Con il tuo incessante lavoro di comunicazione e testimonianza, con le tue parole ed il tuo esempio, con il tuo modo di fare spontaneo ed umano hai colpito al cuore me e tanti come me che non frequentano le chiese o che hanno altri Credi.

Hai usato gli strumenti mediatici globali e la macchina organizzativa della Chiesa nel modo più efficace per il tuo mandato. Ma sei sempre rimasto te stesso.

Ci hai mostrato come si vive e come si muore, anche se chi ti circonda può aver strumentalizzato gli eventi. Al centro però c’eri tu, sempre tu, l’Uomo Karol.

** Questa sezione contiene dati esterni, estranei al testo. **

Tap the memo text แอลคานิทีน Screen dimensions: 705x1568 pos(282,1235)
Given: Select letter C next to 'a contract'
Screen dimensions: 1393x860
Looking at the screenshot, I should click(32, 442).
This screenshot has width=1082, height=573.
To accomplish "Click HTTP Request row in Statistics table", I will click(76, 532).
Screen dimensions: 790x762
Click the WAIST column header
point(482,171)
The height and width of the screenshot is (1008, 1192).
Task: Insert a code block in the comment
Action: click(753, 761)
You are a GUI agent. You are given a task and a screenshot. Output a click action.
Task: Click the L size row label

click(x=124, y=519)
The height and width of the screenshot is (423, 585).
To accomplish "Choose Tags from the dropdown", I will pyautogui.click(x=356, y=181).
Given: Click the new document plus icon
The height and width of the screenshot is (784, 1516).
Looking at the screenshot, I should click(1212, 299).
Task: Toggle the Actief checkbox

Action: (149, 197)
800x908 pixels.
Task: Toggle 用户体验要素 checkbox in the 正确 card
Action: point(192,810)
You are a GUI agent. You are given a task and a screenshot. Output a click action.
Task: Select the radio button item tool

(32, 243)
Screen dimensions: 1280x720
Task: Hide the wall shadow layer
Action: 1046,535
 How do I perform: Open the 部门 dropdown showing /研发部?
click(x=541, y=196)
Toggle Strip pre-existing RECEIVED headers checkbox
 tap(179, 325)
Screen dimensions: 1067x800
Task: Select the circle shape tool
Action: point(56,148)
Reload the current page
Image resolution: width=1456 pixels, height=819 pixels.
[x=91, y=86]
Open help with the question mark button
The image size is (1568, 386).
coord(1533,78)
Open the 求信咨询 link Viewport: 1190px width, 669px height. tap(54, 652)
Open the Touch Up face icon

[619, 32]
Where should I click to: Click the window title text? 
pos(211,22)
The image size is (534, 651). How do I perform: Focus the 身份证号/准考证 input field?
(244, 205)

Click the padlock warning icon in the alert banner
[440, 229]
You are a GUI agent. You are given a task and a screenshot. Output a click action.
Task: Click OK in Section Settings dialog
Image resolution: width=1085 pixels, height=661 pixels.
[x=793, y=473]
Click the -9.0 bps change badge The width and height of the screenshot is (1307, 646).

Hai sofferto come tutti e davanti a tutti, come un qualsiasi diseredato del mondo, quando avresti potuto fermarti a riposare, curato, servito e riverito.

La tua lenta agonia, la tua sofferenza pubblica, il tuo proseguire nella tua missione quando chiunque avrebbe lasciato, hanno costretto noi tutti a pensare: ci hai indicato nei fatti quali siano i veri valori di riferimento, quale che sia il credo politico o religioso di ciascuno.

Per tutto questo hai avuto ed hai il mio profondo rispetto, la mia ammirazione ed il mio affetto.

Oggi tutti dicono quanto sei Grande, ti incensano, ti osannano e pregano per te.

Io, ateo piccolo piccolo, ti dico solo che mi mancherai, come un Maestro, come un Padre.